Когда он ушел в кухню и, повозившись немного, вдруг точно умер там, мать, прислушавшись к тишине, шепнула Андрею:
— О страшном он думает…
— Тяжелый парень! — согласился хохол, качая головой. — Но это пройдет! Это у меня было. Когда неярко в сердце горит — много сажи в нем накопляется. Ну, вы, ненько, ложитесь, а я посижу, почитаю еще.
Она ушла в угол, где стояла кровать, закрытая ситцевым пологом, и Андрей, сидя у стола, долго слышал теплый шелест ее молитв и вздохов. Быстро перекидывая страницы книги, он возбужденно истирал лоб, крутил усы длинными пальцами, шаркал ногами. Стучал маятник часов, за окном вздыхал ветер.
— О господи! Сколько людей на свете, и всяк по-своему стонет. А где же те, которым радостно?
— Есть уже и такие, есть! Скоро — много будет их, — эх, много! — отозвался хохол.
XXI
Жизнь текла быстро, дни были пестры, разнолицы. Каждый приносил с собой что-нибудь новое, и оно уже не тревожило мать. Все чаще по вечерам являлись незнакомые люди, озабоченно, вполголоса беседовали с Андреем и поздно ночью, подняв воротники, надвигая шапки низко на глаза, уходили во тьму, осторожно, бесшумно. В каждом чувствовалось сдержанное возбуждение, казалось — все хотят петь и смеяться, но им было некогда, они всегда торопились.

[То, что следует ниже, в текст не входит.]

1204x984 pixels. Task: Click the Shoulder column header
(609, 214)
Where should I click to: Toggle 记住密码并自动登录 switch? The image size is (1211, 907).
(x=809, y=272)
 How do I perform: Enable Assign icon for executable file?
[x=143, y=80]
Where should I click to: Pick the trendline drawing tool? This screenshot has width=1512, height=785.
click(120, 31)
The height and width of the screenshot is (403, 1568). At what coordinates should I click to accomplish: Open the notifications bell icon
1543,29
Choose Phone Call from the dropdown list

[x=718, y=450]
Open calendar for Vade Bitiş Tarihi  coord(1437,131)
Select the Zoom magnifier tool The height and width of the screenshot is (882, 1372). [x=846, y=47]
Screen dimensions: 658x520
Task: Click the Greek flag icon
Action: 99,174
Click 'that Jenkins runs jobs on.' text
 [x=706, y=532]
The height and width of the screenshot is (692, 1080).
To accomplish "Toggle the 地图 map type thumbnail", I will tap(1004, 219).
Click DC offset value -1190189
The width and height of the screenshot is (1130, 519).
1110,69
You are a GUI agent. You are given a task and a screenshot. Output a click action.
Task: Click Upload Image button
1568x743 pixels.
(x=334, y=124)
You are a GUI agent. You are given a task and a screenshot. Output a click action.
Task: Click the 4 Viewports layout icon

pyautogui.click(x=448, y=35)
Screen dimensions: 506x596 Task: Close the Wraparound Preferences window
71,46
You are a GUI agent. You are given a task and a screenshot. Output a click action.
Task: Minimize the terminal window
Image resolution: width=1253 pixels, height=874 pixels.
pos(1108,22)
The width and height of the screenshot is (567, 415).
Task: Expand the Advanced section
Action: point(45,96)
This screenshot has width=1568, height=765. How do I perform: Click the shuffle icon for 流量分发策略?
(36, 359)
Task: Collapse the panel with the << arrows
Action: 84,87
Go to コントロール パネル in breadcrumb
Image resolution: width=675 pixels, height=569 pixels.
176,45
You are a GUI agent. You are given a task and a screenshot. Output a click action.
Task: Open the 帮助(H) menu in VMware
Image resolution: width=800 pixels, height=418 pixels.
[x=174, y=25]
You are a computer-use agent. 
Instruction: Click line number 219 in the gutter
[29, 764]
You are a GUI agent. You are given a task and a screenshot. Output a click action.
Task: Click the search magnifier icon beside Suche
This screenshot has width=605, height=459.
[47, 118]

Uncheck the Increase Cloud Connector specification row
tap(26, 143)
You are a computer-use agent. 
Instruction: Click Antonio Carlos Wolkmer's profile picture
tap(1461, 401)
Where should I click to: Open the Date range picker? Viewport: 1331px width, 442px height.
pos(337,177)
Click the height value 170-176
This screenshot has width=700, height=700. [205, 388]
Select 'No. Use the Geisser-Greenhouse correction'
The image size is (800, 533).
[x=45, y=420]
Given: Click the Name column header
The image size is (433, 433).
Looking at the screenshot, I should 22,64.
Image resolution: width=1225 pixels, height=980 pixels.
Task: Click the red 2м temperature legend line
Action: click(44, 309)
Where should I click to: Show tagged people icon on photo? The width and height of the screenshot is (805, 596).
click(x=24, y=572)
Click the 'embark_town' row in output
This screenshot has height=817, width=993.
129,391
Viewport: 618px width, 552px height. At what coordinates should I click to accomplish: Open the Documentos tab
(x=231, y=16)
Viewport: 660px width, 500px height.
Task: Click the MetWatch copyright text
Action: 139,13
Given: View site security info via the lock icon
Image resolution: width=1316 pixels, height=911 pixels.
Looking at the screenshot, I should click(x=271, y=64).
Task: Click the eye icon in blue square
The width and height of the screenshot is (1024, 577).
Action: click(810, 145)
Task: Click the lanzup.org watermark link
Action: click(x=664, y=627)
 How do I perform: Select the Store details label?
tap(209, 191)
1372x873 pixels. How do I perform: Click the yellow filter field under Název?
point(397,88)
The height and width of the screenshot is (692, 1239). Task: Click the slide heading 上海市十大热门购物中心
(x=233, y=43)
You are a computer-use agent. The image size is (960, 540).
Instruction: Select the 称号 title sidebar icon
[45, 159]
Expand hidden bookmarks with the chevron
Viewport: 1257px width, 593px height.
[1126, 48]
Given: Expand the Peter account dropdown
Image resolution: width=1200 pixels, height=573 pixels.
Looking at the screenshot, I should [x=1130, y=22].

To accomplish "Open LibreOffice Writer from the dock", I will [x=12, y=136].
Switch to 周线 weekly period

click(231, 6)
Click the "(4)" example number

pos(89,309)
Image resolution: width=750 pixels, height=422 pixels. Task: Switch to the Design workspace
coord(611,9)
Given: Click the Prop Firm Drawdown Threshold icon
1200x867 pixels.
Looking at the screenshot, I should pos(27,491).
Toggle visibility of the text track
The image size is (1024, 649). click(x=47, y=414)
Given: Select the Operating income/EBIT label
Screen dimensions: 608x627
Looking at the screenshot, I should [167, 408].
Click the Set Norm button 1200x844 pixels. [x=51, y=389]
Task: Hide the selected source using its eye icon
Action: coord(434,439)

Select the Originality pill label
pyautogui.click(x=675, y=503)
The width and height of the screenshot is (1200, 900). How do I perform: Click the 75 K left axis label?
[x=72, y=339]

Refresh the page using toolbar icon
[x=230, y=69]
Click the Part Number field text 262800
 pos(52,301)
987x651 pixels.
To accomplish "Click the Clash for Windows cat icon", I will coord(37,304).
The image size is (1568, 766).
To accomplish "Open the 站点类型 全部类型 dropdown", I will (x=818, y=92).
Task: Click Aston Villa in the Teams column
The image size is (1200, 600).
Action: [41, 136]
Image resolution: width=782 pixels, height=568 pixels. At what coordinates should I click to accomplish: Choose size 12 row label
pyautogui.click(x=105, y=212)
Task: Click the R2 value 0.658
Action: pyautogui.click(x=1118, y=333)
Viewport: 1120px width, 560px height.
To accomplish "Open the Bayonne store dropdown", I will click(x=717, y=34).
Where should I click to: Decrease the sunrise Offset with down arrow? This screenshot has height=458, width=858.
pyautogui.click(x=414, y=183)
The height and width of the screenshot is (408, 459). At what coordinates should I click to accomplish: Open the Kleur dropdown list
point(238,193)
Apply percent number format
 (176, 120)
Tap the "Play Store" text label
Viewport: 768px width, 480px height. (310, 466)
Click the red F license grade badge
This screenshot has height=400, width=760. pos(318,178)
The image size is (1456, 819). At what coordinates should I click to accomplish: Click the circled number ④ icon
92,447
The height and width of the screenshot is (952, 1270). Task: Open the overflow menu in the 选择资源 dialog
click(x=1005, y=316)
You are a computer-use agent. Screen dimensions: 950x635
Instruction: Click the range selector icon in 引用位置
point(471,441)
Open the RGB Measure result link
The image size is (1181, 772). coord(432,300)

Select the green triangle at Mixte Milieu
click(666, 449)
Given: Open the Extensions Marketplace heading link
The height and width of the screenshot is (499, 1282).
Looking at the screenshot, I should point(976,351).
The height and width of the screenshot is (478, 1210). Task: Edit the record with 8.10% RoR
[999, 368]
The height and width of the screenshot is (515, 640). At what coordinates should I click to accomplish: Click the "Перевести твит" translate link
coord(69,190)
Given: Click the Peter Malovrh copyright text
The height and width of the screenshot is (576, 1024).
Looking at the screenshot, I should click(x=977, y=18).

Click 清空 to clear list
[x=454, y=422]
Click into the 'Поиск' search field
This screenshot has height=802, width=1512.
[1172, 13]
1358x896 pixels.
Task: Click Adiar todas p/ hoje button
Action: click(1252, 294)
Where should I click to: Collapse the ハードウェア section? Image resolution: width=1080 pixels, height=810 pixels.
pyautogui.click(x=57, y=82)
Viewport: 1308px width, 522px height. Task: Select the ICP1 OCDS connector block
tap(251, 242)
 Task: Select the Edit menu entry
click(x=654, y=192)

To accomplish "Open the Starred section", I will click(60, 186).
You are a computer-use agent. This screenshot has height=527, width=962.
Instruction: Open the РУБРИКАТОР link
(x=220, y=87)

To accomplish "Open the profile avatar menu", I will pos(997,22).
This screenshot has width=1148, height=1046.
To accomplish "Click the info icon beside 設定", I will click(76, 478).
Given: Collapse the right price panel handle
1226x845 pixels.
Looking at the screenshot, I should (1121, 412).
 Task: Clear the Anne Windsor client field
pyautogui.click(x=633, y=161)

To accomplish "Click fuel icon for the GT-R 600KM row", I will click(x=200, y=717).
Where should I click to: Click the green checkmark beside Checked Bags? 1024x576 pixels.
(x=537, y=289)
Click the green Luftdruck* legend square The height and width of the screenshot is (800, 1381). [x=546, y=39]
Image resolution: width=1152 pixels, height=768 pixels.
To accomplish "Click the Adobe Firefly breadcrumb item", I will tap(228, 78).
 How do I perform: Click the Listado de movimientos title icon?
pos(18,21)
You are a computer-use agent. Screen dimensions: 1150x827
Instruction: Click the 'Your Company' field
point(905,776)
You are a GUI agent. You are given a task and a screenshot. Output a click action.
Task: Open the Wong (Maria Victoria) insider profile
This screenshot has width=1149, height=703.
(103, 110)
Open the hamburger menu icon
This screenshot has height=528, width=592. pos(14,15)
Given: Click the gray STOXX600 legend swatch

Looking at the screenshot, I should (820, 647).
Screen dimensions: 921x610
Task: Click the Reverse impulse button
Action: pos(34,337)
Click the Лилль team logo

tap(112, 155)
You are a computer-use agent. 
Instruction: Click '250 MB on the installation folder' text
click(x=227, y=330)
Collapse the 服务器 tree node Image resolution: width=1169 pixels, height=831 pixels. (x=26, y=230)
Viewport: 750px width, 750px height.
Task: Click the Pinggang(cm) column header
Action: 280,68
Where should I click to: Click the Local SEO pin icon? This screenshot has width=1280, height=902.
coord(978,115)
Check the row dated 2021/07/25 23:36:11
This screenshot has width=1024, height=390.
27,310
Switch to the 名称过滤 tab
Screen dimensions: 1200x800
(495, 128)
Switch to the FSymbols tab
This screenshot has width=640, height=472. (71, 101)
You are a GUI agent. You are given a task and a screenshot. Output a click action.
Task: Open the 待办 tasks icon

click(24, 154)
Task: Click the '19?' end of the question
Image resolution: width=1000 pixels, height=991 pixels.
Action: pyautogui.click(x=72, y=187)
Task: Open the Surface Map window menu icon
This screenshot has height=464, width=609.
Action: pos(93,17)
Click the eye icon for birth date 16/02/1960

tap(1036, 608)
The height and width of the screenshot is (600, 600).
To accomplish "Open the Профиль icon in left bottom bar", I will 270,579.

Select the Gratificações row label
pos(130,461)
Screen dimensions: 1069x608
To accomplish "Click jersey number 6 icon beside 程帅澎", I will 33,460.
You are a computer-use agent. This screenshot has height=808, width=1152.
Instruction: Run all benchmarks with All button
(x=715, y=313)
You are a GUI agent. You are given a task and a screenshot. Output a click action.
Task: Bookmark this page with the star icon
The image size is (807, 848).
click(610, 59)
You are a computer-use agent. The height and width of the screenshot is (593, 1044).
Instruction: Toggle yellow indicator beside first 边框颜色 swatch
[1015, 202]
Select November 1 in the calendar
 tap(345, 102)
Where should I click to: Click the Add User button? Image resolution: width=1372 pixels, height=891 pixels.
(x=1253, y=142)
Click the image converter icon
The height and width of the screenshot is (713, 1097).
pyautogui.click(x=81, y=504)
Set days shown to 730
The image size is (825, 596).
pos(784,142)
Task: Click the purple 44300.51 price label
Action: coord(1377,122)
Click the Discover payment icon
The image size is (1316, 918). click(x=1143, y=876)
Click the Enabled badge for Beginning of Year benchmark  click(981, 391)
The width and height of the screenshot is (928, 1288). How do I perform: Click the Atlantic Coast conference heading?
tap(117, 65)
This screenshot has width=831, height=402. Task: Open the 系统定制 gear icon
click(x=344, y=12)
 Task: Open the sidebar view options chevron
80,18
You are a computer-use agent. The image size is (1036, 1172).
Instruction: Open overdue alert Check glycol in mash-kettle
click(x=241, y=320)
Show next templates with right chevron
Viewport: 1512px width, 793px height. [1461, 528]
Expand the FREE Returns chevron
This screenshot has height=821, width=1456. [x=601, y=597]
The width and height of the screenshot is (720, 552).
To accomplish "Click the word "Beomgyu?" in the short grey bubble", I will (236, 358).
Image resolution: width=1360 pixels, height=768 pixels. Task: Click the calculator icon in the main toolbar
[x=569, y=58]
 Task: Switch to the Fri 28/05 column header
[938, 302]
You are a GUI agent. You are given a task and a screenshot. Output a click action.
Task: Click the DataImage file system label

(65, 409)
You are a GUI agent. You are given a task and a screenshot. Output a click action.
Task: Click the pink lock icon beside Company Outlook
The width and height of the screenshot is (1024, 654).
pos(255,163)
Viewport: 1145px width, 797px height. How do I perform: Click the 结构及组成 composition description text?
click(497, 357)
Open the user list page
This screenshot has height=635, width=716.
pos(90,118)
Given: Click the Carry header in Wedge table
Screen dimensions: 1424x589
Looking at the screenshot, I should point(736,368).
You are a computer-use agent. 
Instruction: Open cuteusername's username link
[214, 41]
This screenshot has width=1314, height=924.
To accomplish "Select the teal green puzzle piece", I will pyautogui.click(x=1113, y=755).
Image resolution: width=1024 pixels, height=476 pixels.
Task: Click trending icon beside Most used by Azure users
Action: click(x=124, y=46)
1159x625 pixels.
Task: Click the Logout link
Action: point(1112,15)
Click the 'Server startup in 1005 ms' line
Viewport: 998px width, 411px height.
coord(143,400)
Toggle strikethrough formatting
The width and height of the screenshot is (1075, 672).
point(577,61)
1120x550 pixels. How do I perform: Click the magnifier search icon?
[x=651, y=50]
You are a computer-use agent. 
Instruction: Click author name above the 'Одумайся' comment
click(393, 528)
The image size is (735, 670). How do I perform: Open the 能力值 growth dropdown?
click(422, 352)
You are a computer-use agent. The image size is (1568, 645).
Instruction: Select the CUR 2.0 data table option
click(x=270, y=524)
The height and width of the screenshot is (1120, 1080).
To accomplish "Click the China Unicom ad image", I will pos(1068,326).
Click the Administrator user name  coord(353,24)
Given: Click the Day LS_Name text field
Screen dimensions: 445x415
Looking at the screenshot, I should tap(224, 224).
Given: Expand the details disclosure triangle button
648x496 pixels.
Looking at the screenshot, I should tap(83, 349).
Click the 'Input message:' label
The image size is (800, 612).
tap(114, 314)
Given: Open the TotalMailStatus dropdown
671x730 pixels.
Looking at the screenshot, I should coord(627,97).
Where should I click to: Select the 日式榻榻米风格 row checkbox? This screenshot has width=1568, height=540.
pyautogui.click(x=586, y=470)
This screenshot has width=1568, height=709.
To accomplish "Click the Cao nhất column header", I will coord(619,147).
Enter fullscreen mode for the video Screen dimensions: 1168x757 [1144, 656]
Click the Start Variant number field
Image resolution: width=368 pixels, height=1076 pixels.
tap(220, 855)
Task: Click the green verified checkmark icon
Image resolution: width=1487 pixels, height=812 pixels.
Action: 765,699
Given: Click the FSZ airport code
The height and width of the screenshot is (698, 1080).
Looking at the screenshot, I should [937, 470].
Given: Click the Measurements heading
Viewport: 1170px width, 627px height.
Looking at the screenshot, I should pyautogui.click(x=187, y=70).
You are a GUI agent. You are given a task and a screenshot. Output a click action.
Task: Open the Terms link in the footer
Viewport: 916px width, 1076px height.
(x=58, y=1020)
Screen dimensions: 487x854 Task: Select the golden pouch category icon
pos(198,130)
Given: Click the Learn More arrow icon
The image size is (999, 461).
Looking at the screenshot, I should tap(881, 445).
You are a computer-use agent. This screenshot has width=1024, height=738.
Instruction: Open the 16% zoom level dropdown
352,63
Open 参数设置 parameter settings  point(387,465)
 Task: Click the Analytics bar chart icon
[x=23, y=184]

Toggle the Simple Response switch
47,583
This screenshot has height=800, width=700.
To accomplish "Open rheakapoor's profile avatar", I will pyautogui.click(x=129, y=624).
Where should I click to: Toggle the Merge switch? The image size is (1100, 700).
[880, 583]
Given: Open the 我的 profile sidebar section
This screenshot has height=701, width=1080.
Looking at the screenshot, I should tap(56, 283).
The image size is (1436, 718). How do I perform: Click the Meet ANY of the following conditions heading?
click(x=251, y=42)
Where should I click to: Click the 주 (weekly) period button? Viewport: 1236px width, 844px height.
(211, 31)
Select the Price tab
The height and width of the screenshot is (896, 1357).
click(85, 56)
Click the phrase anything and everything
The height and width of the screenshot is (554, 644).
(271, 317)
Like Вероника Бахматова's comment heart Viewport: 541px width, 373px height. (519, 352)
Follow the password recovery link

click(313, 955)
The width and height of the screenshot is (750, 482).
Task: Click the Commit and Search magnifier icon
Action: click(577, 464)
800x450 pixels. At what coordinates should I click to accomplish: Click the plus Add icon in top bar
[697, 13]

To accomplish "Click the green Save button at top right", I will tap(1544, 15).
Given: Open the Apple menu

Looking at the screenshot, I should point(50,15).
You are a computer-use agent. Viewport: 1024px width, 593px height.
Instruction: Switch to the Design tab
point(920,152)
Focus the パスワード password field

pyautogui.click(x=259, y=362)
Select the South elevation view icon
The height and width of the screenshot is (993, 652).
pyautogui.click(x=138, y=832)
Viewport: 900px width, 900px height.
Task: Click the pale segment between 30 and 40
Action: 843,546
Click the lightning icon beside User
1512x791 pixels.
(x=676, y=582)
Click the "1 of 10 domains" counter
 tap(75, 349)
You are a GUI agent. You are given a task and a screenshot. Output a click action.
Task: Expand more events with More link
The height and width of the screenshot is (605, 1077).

Одни насмешливые и серьезные, другие веселые, сверкающие силой юности, третьи задумчиво тихие — все они имели в глазах матери что-то одинаково настойчивое, уверенное, и хотя у каждого было свое лицо — для нее все лица сливались в одно: худое, спокойно решительное, ясное лицо с глубоким взглядом темных глаз, ласковым и строгим, точно взгляд Христа на пути в Эммаус.
Мать считала их, мысленно собирая толпой вокруг Павла, — в этой толпе он становился незаметным для глаз врагов.
Однажды из города явилась бойкая, кудрявая девушка, она принесла для Андрея какой-то сверток и, уходя, сказала Власовой, блестя веселыми глазами:
— До свиданья, товарищ!
— Прощайте! — сдержав улыбку, ответила мать.
А проводив девочку, подошла к окну и, смеясь, смотрела, как по улице, часто семеня маленькими ножками, шел ее товарищ, свежий, как весенний цветок, и легкий, как бабочка.